Task 2: Complementary Filter
In order to create a truly accurate angle estimator, I implemented a complementary filter for roll, pitch, and yaw. As shown in its equaiton, it uses both the gyroscope & filtered accelerometer’s values (where alpha is a tuning parameter):
Implementing this, I noticed that the new estimations, as shown, were not susceptible to drift and were much better at rejecting disturbances (bumps, vibrations, etc.). To note, I personally chose a large alpha of 0.92 to fight the gyroscope drift, which worked well as seen:
Sample Data
Task 1/2: Speed up Execution
For this section, I implemented the bulk of the IMU calls as a new case in the Lab 1 environmenet. The code follows the same structure as that’s GET_TEMP_READINGS with IMU calls instead of temp-pin calls & similar to global arrays for roll,pitch, and yaw for the accelerometer, gyroscope, and complementary filters. Max_samples was 10000 (10s) for most tests.
float acc_roll_tracker[max_samples];
float acc_pitch_tracker[max_samples];
float gyr_roll_tracker[max_samples];
float gyr_pitch_tracker[max_samples];
float gyr_yaw_tracker[max_samples];
float com_roll_tracker[max_samples];
float com_pitch_tracker[max_samples];
With the logic to run it:
case IMU_DATA: {
int time_count = 0;
unsigned long start_time = millis();
while ((millis() - start_time) < (unsigned long)max_samples && time_count < max_samples){
myICM.getAGMT();
acc_roll = (atan2(myICM.agmt.acc.axes.x, myICM.agmt.acc.axes.z))*(180/M_PI);
acc_pitch = (atan2(myICM.agmt.acc.axes.y, myICM.agmt.acc.axes.z))*(180/M_PI);
gyr_roll = gyr_roll + myICM.agmt.gyr.axes.y*(-0.00011);
gyr_pitch = gyr_pitch + myICM.agmt.gyr.axes.x*(0.00011);
gyr_yaw = gyr_yaw + myICM.agmt.gyr.axes.z*(0.00011);
com_roll = (com_roll + gyr_roll)*(1-alpha)+acc_roll*alpha;
com_pitch = (com_pitch + gyr_pitch)*(1-alpha)+acc_pitch*alpha;`
}
Using this system, I was able to reeach an IMU sampling rate of ~220Hz (Most likely could have been sped up with less variable storage) which is still slower than the Artemis (~45HZ).
Task 3/4
As shown in Task 1/2, I used 8 different float arrays to store roll, pitch, and yaw. This split, while high in memory, let me be able to sort through the data on the jupyter side especially when sending data over (as we saw in Lab 1, doing this reduces message overhead). Moreso, once implemented on the car I can reduce this down to 3 to just encapsulate the complementary filter values.
I choase float for my data storage as it let me storage up to 32bits of data about my rotation. While not necessary now, having that accuracy will make a difference later with the robot.

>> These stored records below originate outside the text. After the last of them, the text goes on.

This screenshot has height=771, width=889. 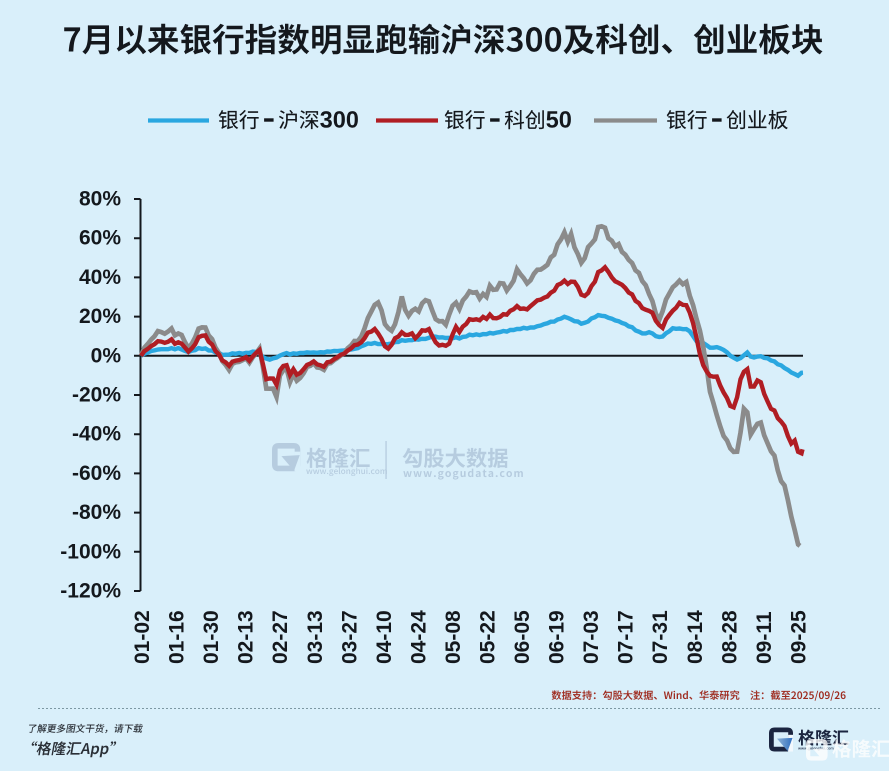 I want to click on svg-text: -20%, so click(x=96, y=396).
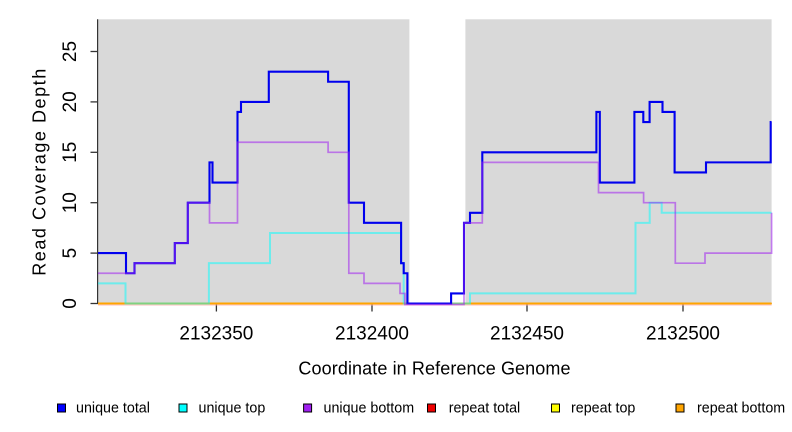 This screenshot has width=792, height=432. Describe the element at coordinates (70, 304) in the screenshot. I see `svg-text: 0` at that location.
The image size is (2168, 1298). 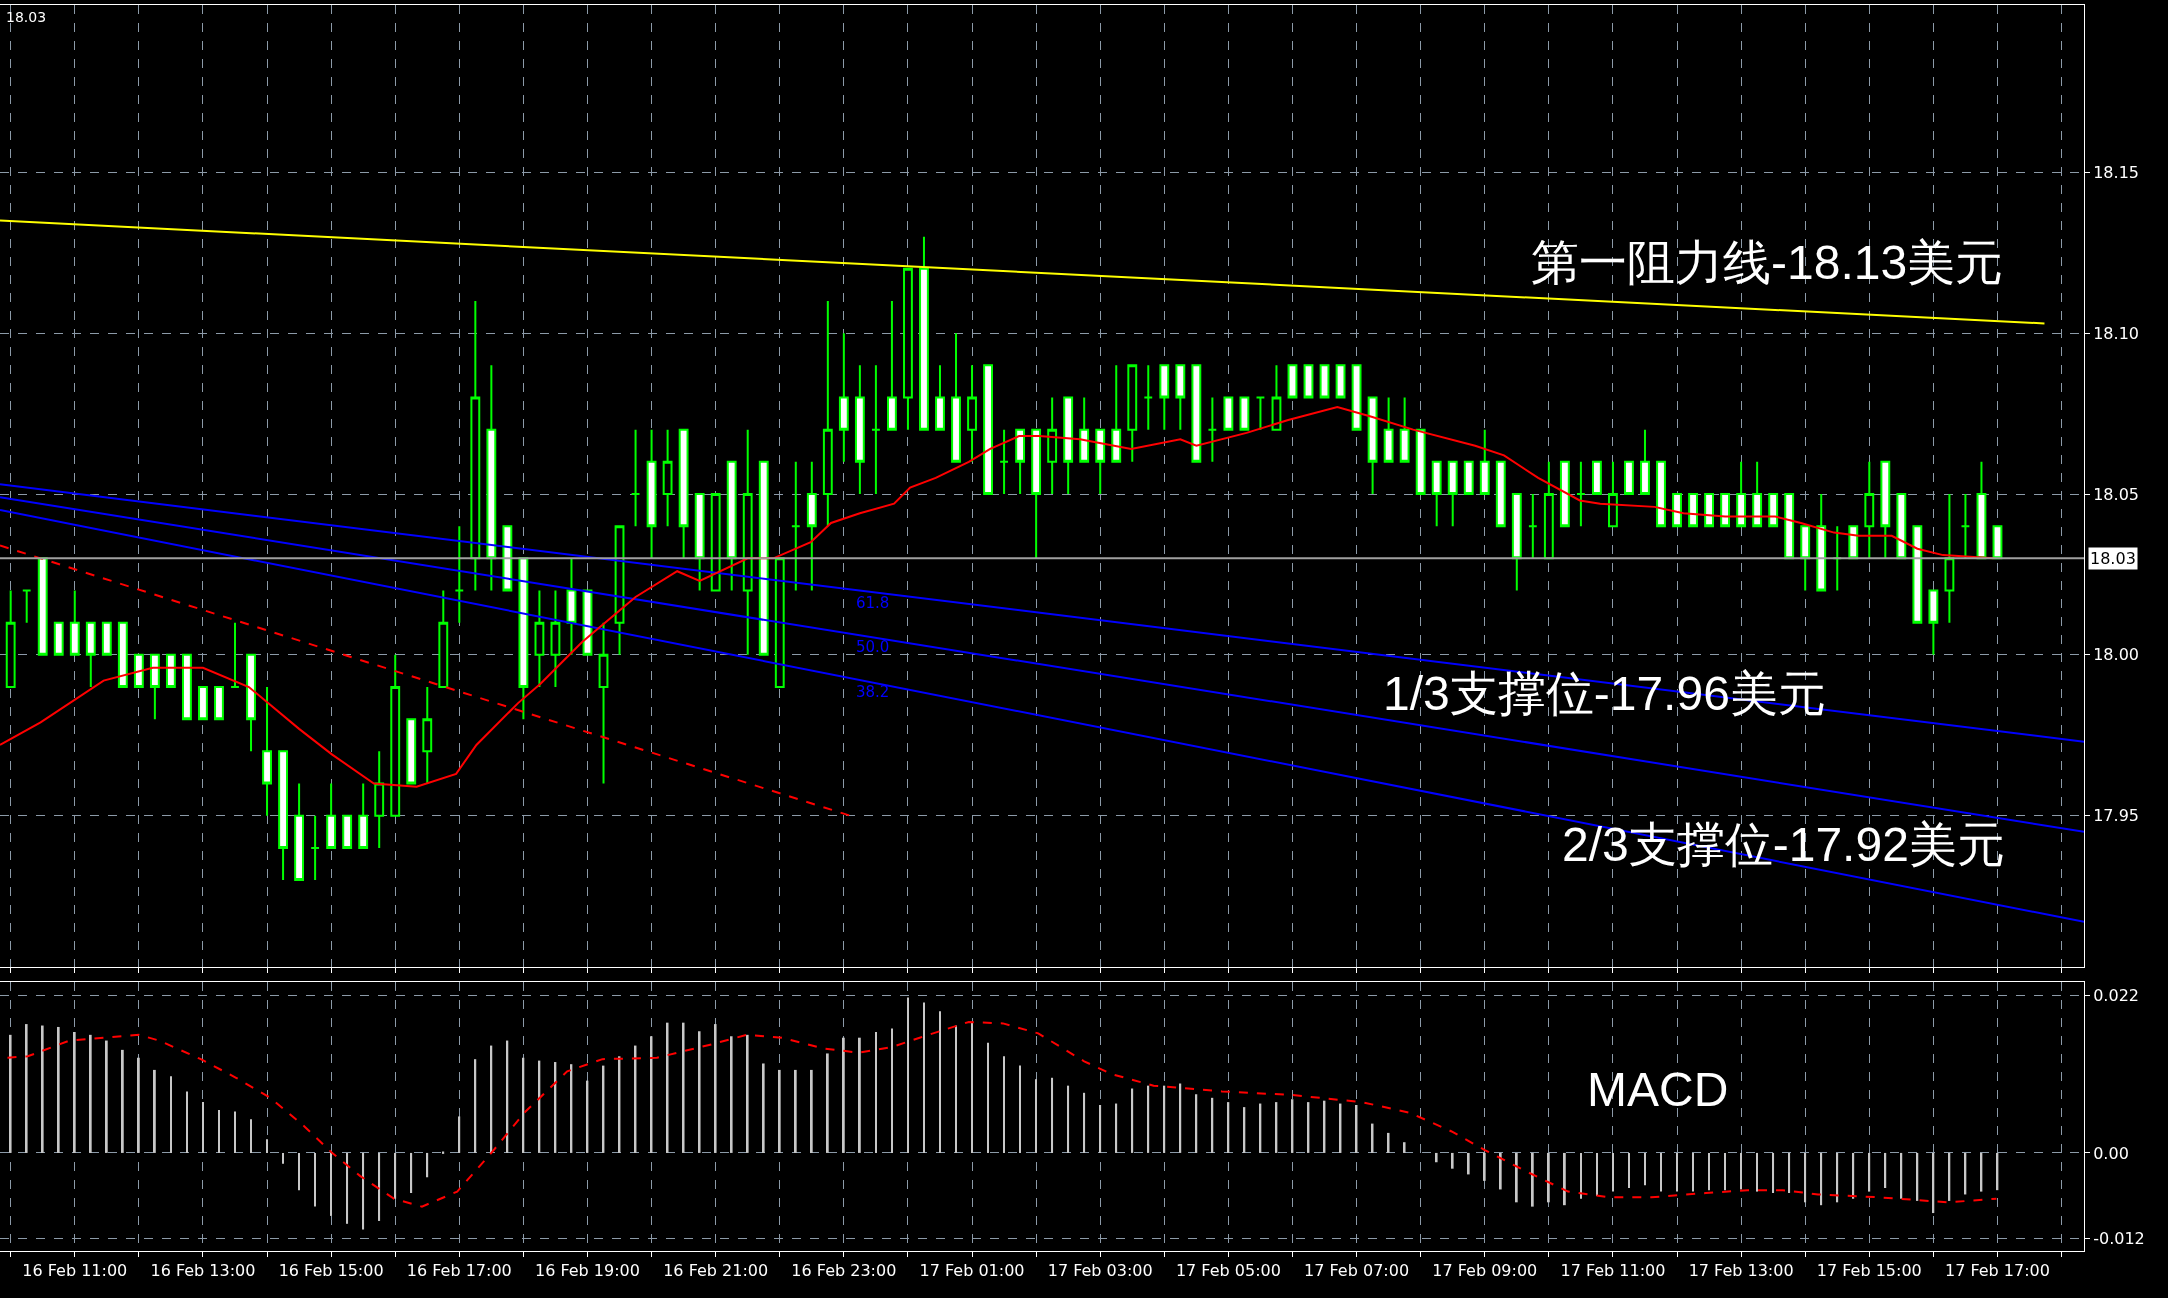 I want to click on annotation: MACD, so click(x=1658, y=1090).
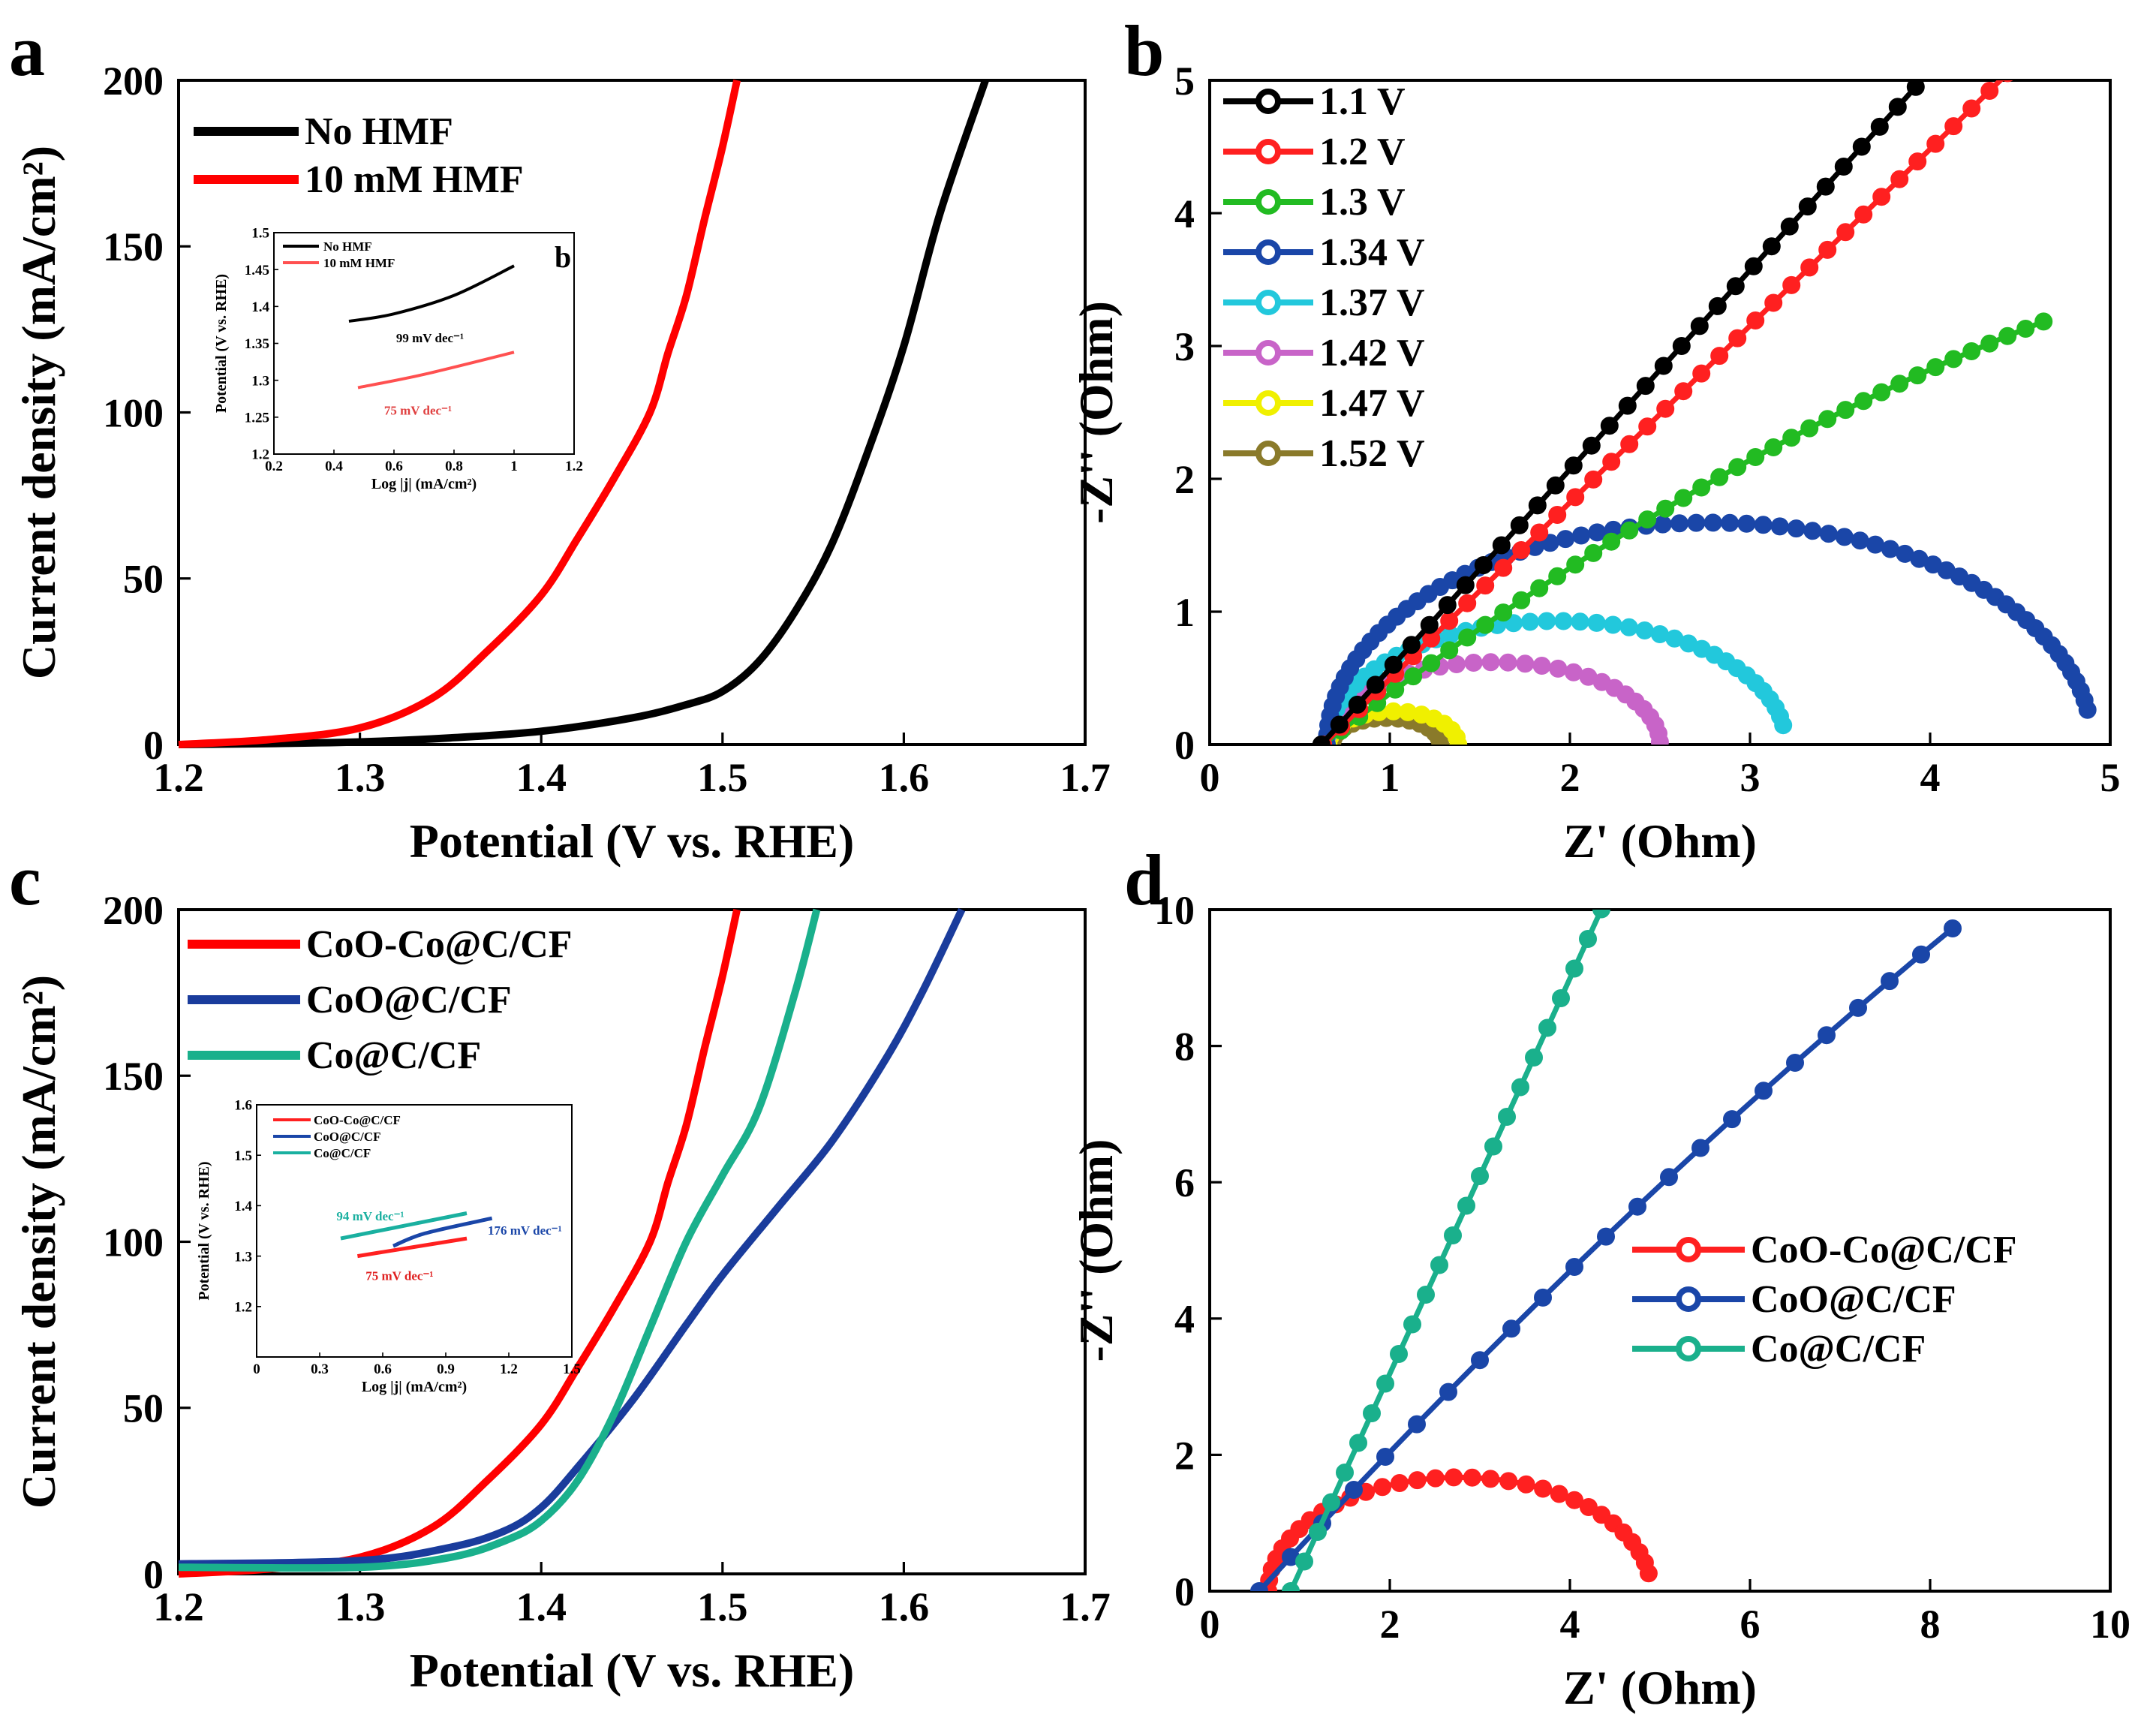 The image size is (2153, 1736). Describe the element at coordinates (1096, 1250) in the screenshot. I see `y-axis-label: -Z'' (Ohm)` at that location.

Given my sampling rate of ~220Hz and that my float arrays took up ~50% of the memory, I could fill up the memory of 384kB in ~227 seconds or 3.7 minutes.
To show off that my system can run this fast wiht that much data, I logged the roll/pitch for a span of 10s with chanages in amplitude from -90,0 and 90 with disturbances. Shown below are my successful attempts at this!
Record a Stunt
For this last task, I played around with the provided RC car as shown:
The car itself is very zippy and is very prone to knocking itself over/sideways due to its fast movements. It also can easily lose its battery cover & have its battery disconnect as shown, which will need to be accounted for in the future.
Discussion
In this lab, I learned how to set-up/use an IMU with my Artemis Nano. I had some difficulty tuning the complementary filter, but after some trial & error with the alpha value I was able to get it working.
Going forward, I feel more confident about using and implementing BLE as it will come up in the course.